Pedro Orgambide
Né en 1929 à Buenos Aires, Pedro
Orgambide se révéla en 1948 par un recueil de poèmes, puis en 1954
par un essai sur Horacio Quiroga. Il fonda ensuite la revue Gaceta
Litereria qu'il anima de 1956 à 1960. Au Mexique où il résida
durant dix ans à partir de 1975, il a codirigé la revue Cambio. La
dénonciation sociale par l'humour du quotidien argentin, avec
souvent une touche de fantastique, est une constante dans ses
fictions. Il est mort en 2003.
Elle joue du violoncelle dans la rue en terre battue et les gens du village la regardent à peine, car depuis des années elle se produit chaque fin d'après-midi et personne n'a l'idée d'interrompre le concert de la femme de l'Allemand ou dire que c'est une folle qui a sa manie. Non, sauf peut-être si un touriste demande pourquoi il y a une femme qui joue du violoncelle dans la rue en terre battue. Alors, si l'on en éprouve l'envie, on lui raconte l'histoire. Sinon, on tourne les yeux vers les montagnes couvertes de neige et l'on garde le secret, comme on le fait en famille, ce qui est beaucoup plus sage. Car, en réalité ceux qui ne sont pas d'ici n'entendent rien à ces choses-là, aux gens qui deviennent fous quand le vent du sud se met à souffler et que l'on reste des heures durant avec ses pensées. Oui, cela arrive : on est en train de carder la laine ou de manier la scie ou... bon, peu importe ce que l'on fait quand, soudain, telle la folle au violoncelle, le vide vous surprend, la solitude et l'inaction, tandis que le vent du sud se met à souffler.
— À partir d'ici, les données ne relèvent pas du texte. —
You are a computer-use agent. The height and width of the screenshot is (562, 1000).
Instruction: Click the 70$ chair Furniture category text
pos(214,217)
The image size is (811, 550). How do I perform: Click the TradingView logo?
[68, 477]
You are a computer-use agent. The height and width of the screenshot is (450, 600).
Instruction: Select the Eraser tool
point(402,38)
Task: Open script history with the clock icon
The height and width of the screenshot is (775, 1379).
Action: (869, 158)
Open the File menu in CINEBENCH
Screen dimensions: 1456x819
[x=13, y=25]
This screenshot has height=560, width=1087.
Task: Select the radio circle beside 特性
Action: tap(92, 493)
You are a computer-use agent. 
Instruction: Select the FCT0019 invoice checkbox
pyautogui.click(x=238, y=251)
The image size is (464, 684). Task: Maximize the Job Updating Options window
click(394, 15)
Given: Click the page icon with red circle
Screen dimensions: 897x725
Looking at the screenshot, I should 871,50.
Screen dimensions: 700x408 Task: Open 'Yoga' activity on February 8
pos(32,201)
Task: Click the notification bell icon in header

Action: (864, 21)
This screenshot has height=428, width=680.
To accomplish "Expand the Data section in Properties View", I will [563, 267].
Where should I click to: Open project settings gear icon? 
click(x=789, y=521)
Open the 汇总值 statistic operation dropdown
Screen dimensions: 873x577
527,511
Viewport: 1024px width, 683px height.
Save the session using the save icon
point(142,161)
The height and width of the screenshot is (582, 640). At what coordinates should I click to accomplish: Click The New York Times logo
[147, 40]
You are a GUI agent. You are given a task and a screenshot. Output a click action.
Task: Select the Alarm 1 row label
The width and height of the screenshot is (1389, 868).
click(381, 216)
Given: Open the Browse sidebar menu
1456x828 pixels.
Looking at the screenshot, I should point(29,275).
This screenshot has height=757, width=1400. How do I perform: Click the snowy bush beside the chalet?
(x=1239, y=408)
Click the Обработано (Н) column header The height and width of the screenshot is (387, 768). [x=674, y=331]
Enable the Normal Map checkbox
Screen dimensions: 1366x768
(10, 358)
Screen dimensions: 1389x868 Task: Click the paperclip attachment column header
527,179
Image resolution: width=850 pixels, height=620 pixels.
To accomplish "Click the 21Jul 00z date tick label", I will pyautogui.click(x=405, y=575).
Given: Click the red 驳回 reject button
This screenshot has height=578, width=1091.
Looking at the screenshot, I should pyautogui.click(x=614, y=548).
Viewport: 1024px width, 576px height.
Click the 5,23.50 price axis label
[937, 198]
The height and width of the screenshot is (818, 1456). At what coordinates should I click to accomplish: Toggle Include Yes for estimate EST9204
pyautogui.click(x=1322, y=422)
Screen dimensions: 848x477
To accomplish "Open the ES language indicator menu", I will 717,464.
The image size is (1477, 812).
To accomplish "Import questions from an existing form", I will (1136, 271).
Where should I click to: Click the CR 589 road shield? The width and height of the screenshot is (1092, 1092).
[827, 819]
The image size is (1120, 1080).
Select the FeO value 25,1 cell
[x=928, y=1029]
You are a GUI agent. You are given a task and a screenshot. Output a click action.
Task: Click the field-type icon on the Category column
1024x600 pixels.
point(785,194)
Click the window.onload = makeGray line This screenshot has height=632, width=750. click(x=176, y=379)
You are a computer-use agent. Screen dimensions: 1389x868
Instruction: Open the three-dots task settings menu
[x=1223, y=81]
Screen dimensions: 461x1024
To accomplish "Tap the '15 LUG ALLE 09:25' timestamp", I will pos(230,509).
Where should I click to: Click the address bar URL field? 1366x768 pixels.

Ce n'est pas facile. On peut se perdre dans n'importe quel délire, s'y égarer, comme cette pauvre femme, tandis que les hommes de l'hôtel (le commis voyageur, le secrétaire, le géologue) font des paris sur le moment où elle cessera de jouer, sur le temps où elle restera là avant que l'Allemand ne les soulève doucement, elle et son instrument, et ne les emporte dans leur maison...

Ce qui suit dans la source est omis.